Render part of the listing below as a JSON list of strings, one string per line, with blank lines skipped. Begin at the line that contains "The width and", stop after the line that contains "(1018, 435).", and omit the pictures.

++++++++

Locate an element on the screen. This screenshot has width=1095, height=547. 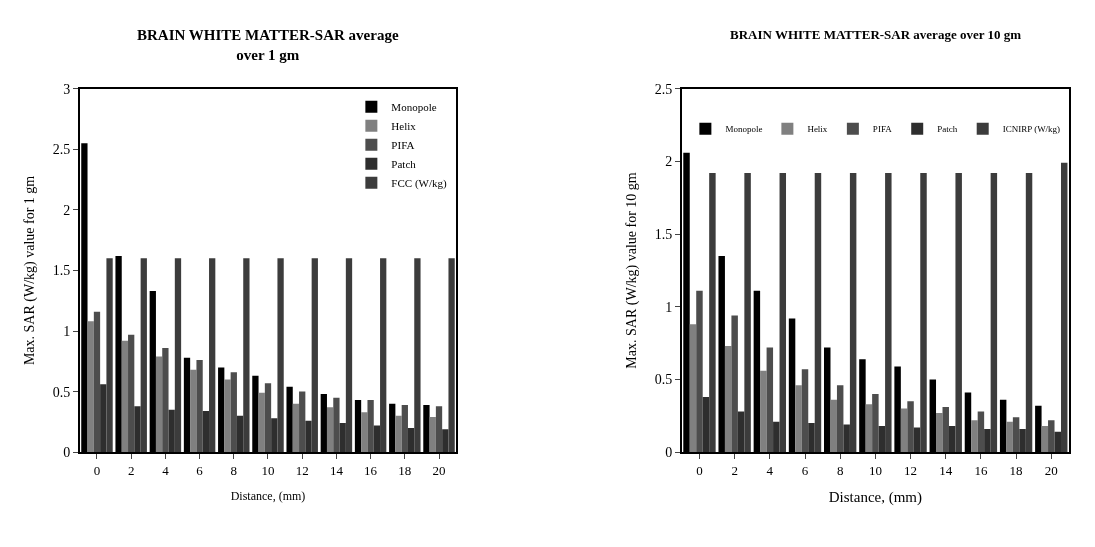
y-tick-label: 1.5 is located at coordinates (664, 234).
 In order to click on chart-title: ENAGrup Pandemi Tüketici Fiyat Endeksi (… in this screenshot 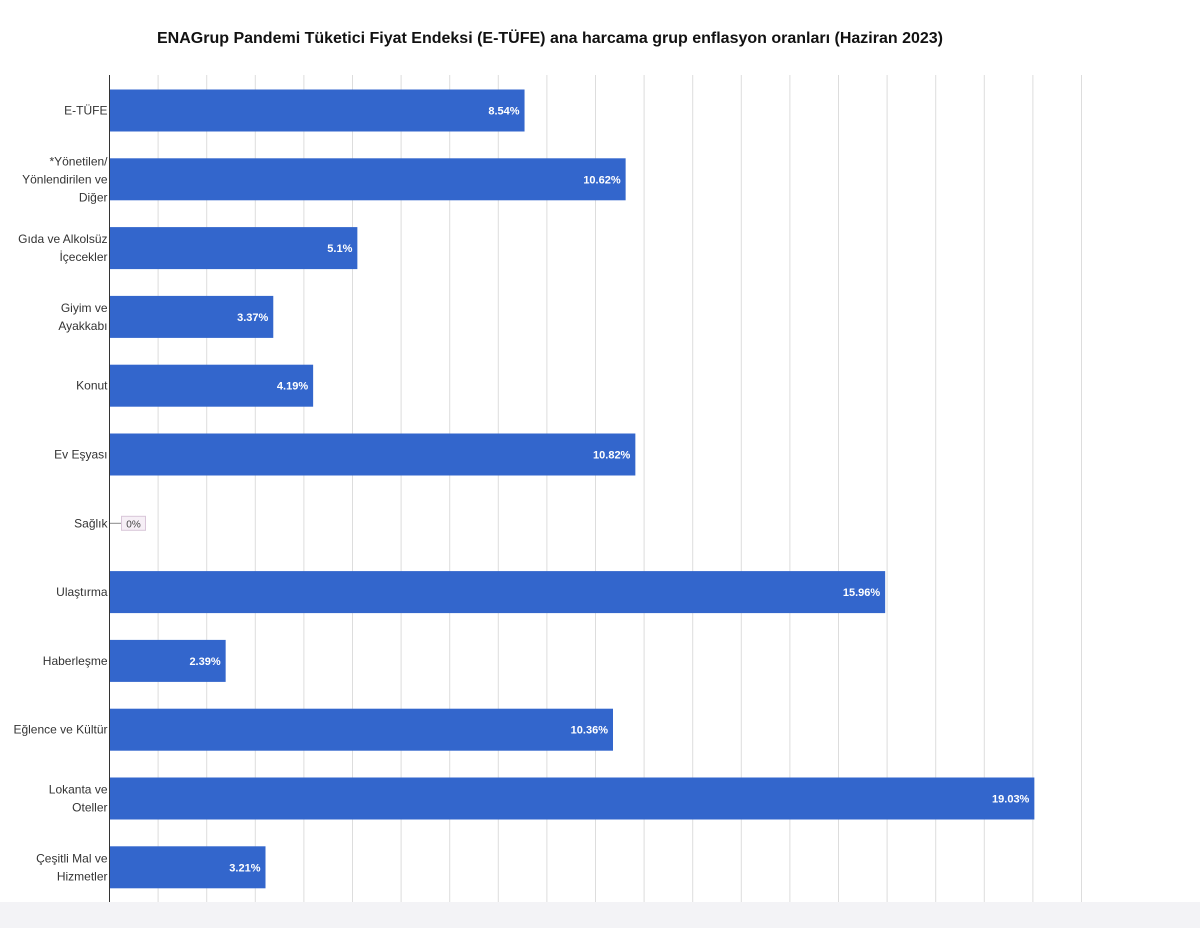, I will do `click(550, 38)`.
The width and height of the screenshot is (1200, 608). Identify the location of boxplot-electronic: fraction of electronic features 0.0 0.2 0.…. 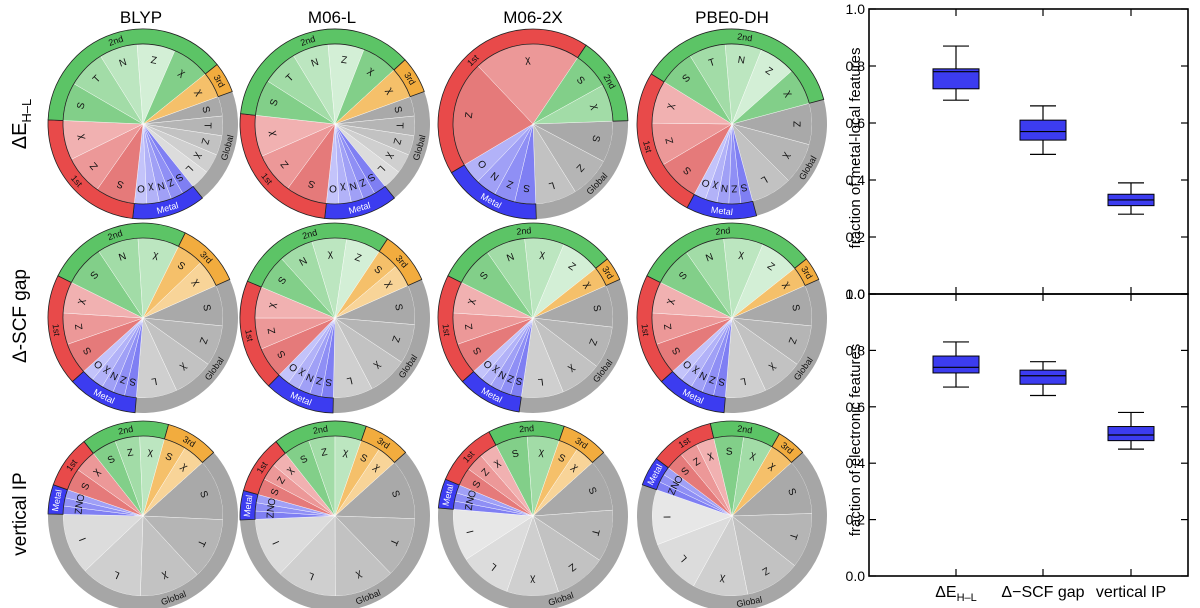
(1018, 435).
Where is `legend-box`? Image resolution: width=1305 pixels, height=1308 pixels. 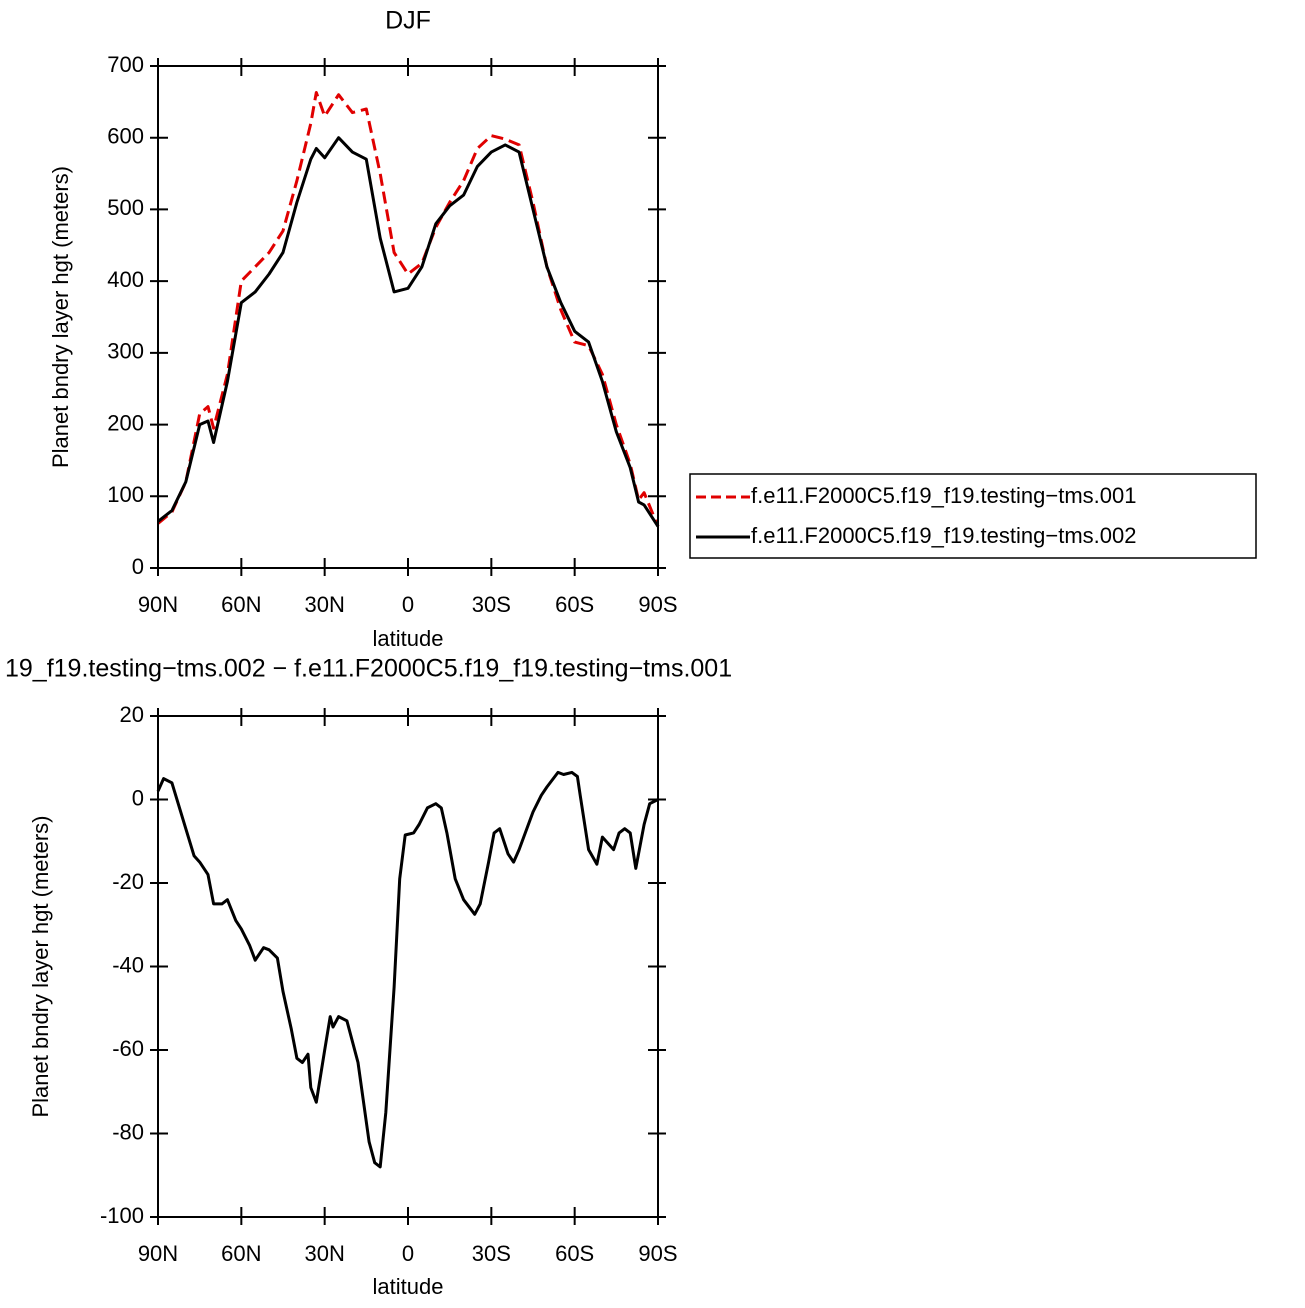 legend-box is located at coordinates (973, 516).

++++++++

OUTPUT FOR THIS EXERCISE
[
  "The width and height of the screenshot is (1200, 608). Identify the location of boxplot-electronic: fraction of electronic features 0.0 0.2 0.…. ",
  "(1018, 435)."
]